Il est 14 heures à Conakry. La chaleur devient accablante. C’est l’heure que choisit Abdoul Diallo pour prendre une sieste et reprendre son souffle. Il est sur pied depuis 6 heures du matin. Il profite pour manger un petit morceau de pain en guise de déjeuner. La caisse en bois qu’il porte habituellement en bandoulière et qui contient ses outils de cireur de chaussures, lui sert de tabouret pour la circonstance.A seulement 14 ans, Abdoul est cireur de chaussures à Conakry depuis deux ans. Venu de la bourgade de Kakoni, dans la préfecture de Gaoual, il sillonne quotidiennement les quartiers de Kaloum à la recherche des clients. Son travail consiste à laver, cirer ou recoudre des chaussures. Il lui arrive de gagner 15 000 ou 20 000 francs guinéens par jour. Après avoir soutiré sa dépense journalière, il thésaurise le reste avec un seul rêve en tête : devenir « tablier » un jour. Pour dormir, ce jeune cireur passe la nuit dans le hall d’un département ministériel contre « un petit cadeau hebdomadaire » au gardien des lieux.

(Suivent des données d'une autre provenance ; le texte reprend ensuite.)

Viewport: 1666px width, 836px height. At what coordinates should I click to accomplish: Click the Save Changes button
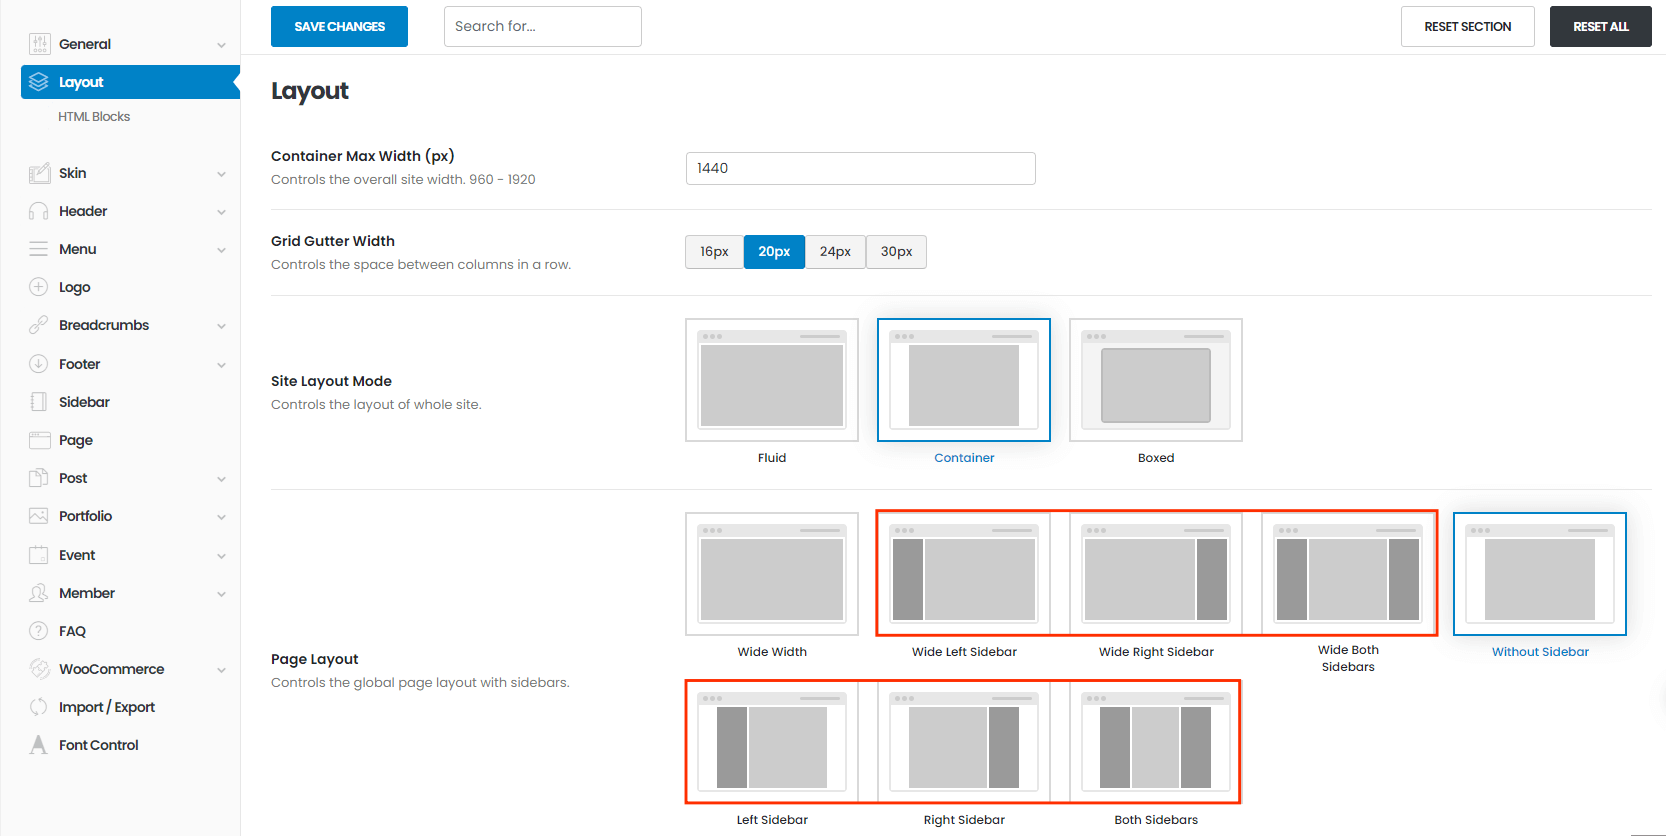[x=339, y=27]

Comme Abdoul, ce sont des dizaines de jeunes Peulhs dont l’âge varie entre 9 et 17 ans, qui sont devenus cireurs de chaussures à Conakry. A la question de savoir d’où venez-vous, ils répondent invariablement « le Foutah » avec les préfectures de Gaoual, Télimélé et Mamou comme épicentres. Venus du village et déscolarisés, ils vivent de privation pour économiser et arrivent à envoyer régulièrement des petits présents aux parents. Souvent, ces cireurs s’équipent dès le début une tirelire qu’ils alimentent au jour le jour, pendant des années. En cassant cette tirelire, ils parviennent à remplir une table en articles divers, puis peu à peu se construisent une boutique pour, à la fin, la chance aidant, devenir importateurs ! De célèbres opérateurs économiques actuels comme Mamadou Aliou Barry, dit « Super Bobo », sont passés par là.
Aujourd’hui, le rêve du petit Abdoul, à l’instar de ses pairs, est de devenir un « Super Bobo » pour « envoyer ma mère à la Mecque et lui construire une villa », comme il le dit, entre deux bouchées de pain.